- Directed by: Mitch Marcus
- Written by: Dave Payne
- Produced by: Paul Colichman Mark R. Harris
- Starring: Matthew Lawrence; Justin Walker; Christine Lakin; Christian Payne; Shelley Duvall; Richard Moll; Charles Fleischer; Kenny Blank; Bianca Lawson; Ryan Reynolds;
- Cinematography: Russ Brandt
- Edited by: Stan Cole Daniel H. Holland
- Music by: Roger Neill
- Distributed by: Pioneer Entertainment Regent Entertainment
- Release date: 17 October 2000 (video premiere);
- Running time: 92 minutes
- Country: United States
- Language: English

= Boltneck =

2000 American film

Boltneck (also released as Big Monster on Campus and Teen Monster) is a 2000 American teen comedy horror film directed by Mitch Marcus and starring Matthew Lawrence, Ryan Reynolds, Justin Walker, and Christine Lakin. The film is a modern film adaptation of the classic Mary Shelley novel Frankenstein. Matthew Lawrence plays high-schooler Frank Stein who reanimates a fellow student using the brain of a criminal by mistake. The film was released straight-to-video.

== Plot ==

Los Angeles. Frank is a high school student obsessed with heavy electron resurrection (reanimating corpses soon after death). One night Frank’s neighbor and fellow student Lance throws a party and as a joke invites Karl, an outsider in school. When Karl shows up, however, he gets into a fight with Lance and Tuttle and dies after falling into an empty swimming pool. Frank sees Lance and Tuttle attempting to dump the body and offers to reanimate the corpse for them. Stealing a brain from his father’s lab, Frank successfully resurrects Karl and returns him home.
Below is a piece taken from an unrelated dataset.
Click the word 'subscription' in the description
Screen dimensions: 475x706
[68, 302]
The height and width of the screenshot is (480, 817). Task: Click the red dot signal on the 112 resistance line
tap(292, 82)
The next day Frank is befriended by Lance and Tuttle, and Karl appears to be changed into a cool kid in school. Frank, suspicious of Karl’s personality change, discovers that the brain he used was that of a murderer named Skeeter Wayne Dobbs. Revealing this to Karl, Karl and Frank agree to keep this a secret from the others. Karl then helps Frank to get a date with his crush Macy by throwing a party using money stolen from the homecoming dance. At the dance Karl beats up Lance and Tuttle and leaves with Andrea who soon goes missing. Realizing Karl has stolen the homecoming money and potentially murdered Andrea, Frank confronts Karl, who dismisses his concerns and invites him to a Halloween party that night. Macy, thinking Frank stole the money, breaks up with him and goes to the party alone.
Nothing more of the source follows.